* [DATA EXCERPTS]
+---+

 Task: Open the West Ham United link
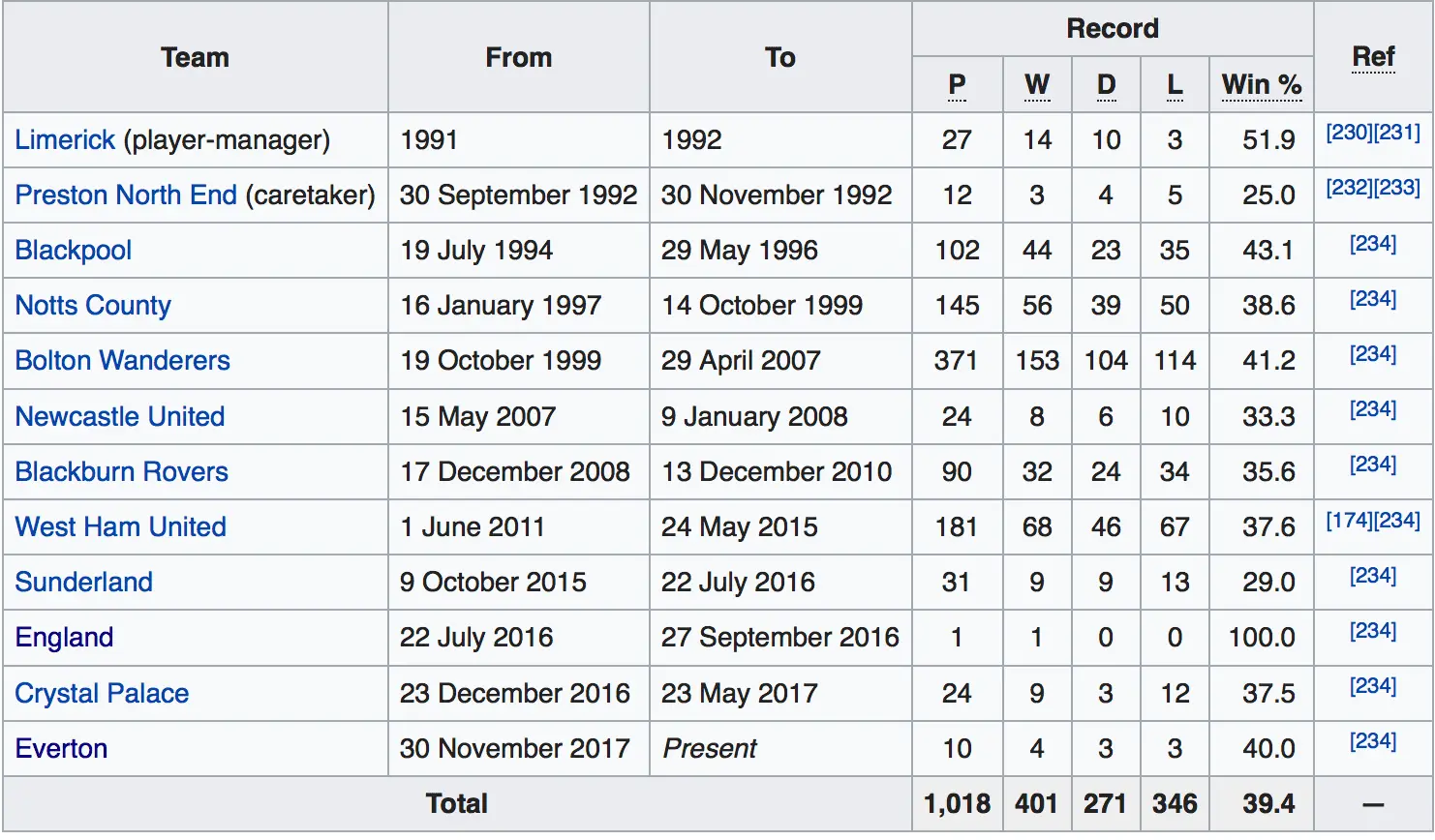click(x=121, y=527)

+---+

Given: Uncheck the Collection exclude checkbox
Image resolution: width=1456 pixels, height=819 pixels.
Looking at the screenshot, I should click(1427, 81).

+---+

* [DIRECTIVE]
Copy the records exactly, everything from the line containing "Given: Uncheck the" down to the line containing "Looking at the".

* [COMPLETE ANSWER]
Given: Uncheck the Collection exclude checkbox
Image resolution: width=1456 pixels, height=819 pixels.
Looking at the screenshot, I should click(1427, 81).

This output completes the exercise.